The data below:

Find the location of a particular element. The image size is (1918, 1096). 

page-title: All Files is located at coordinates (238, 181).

End of The data.
The data below:

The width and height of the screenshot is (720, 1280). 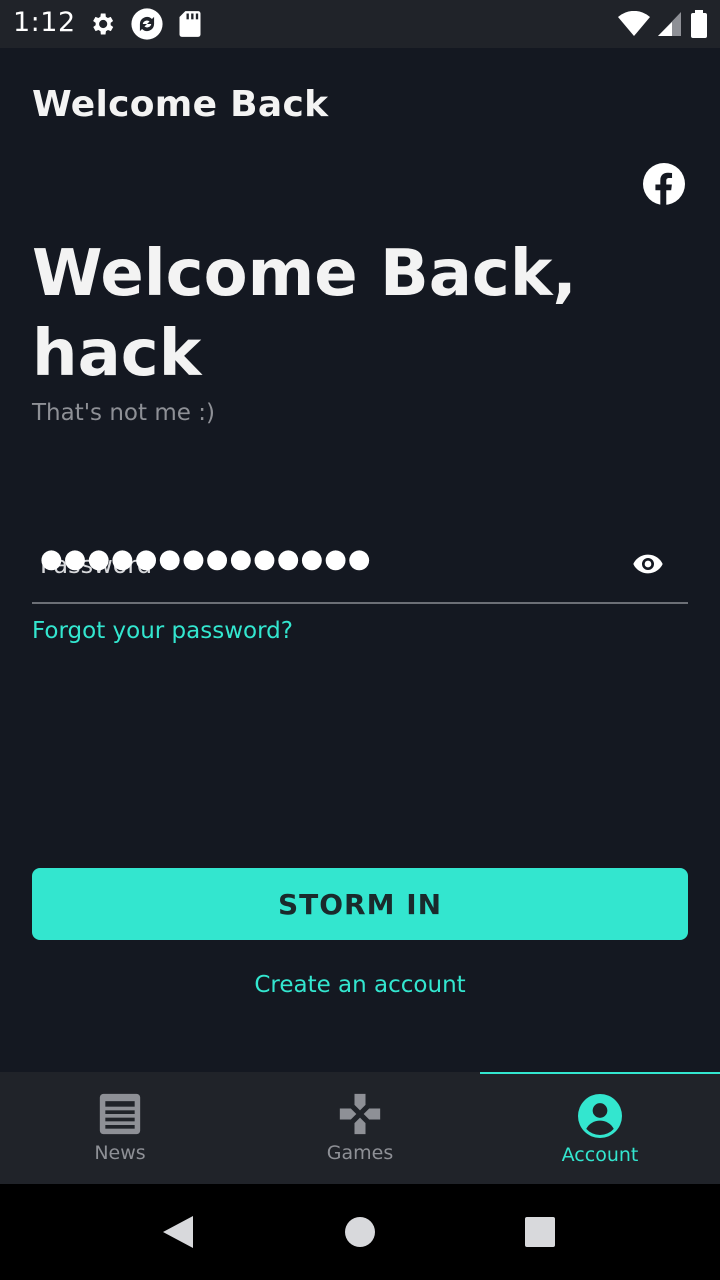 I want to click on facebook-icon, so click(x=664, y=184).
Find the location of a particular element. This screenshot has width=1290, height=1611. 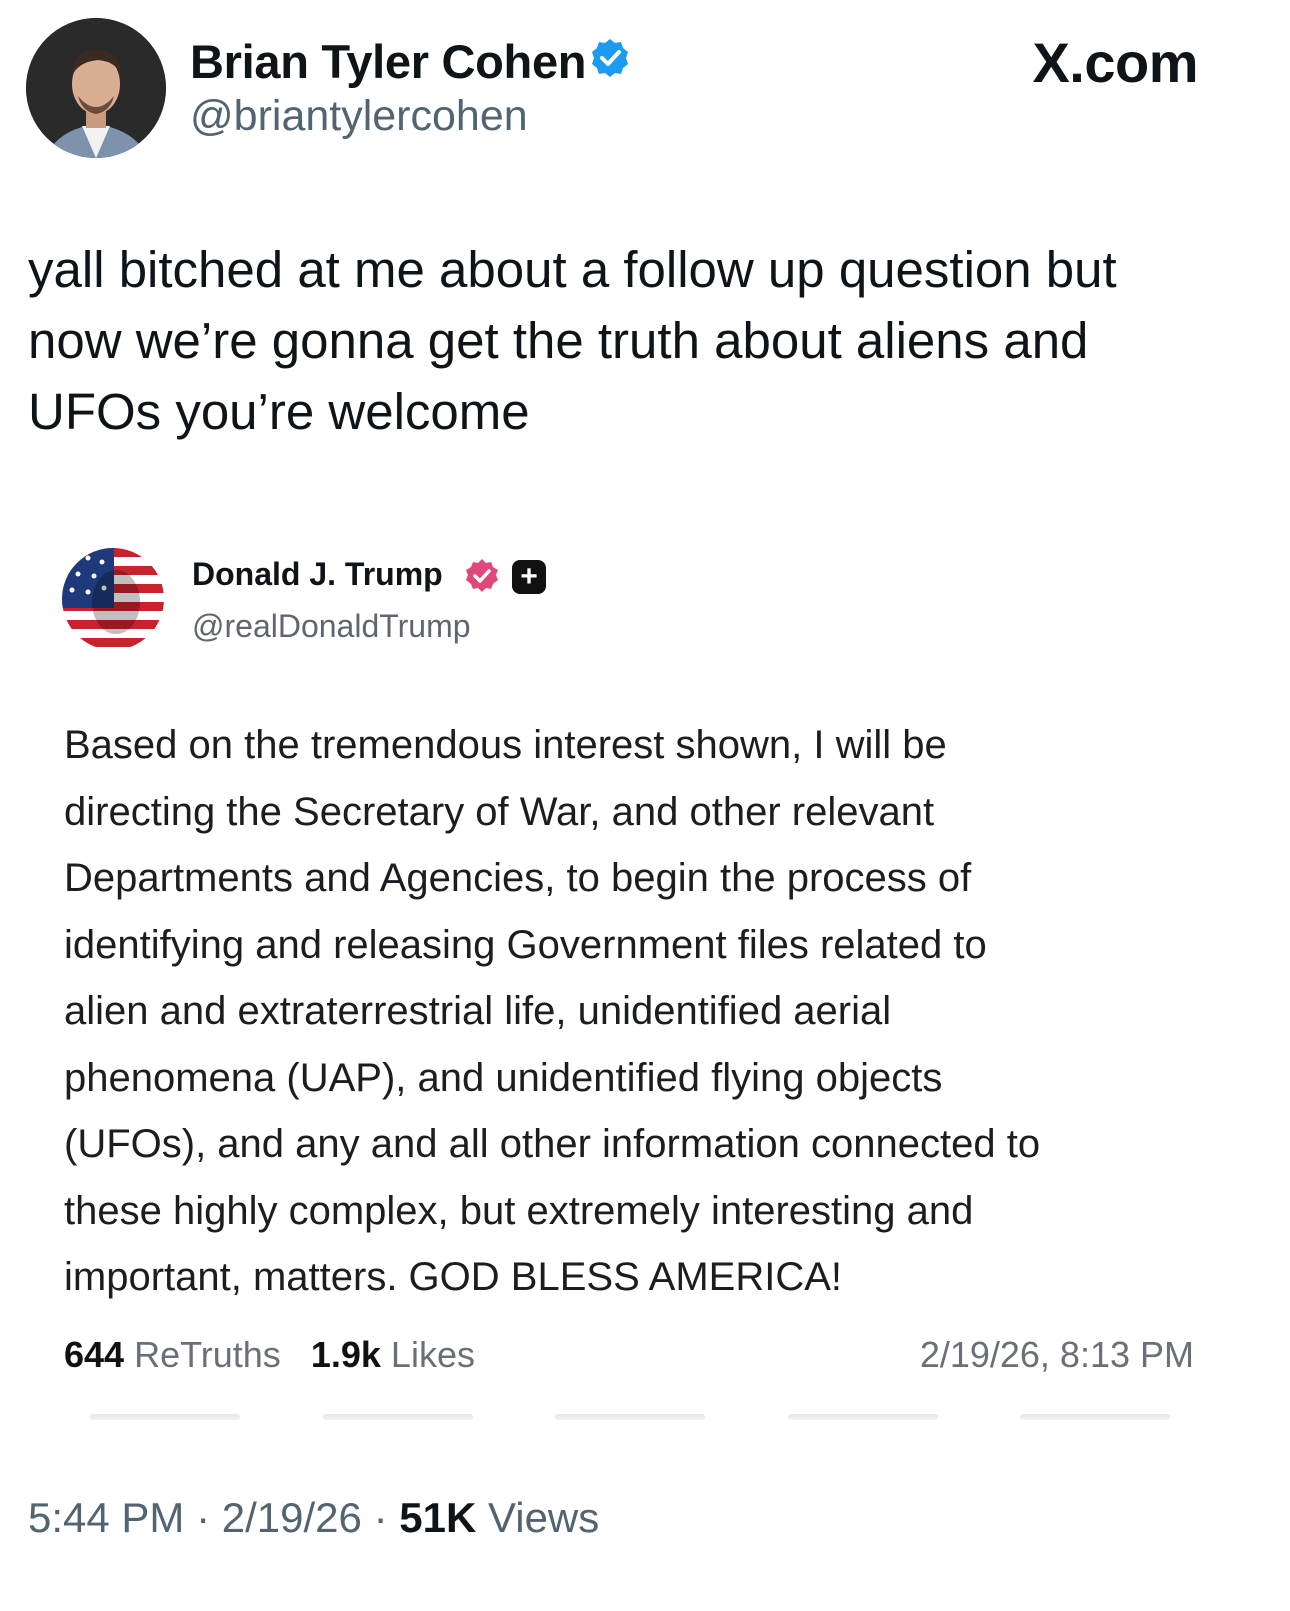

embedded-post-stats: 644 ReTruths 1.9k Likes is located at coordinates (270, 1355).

End of The data.

Extract the lines of the listing starting at the one containing "Find the location of a particular element. The" and ending at the one containing "page-title: All Files", and repeat them word for word.

→ Solution for this exercise:
Find the location of a particular element. The image size is (1918, 1096). 

page-title: All Files is located at coordinates (238, 181).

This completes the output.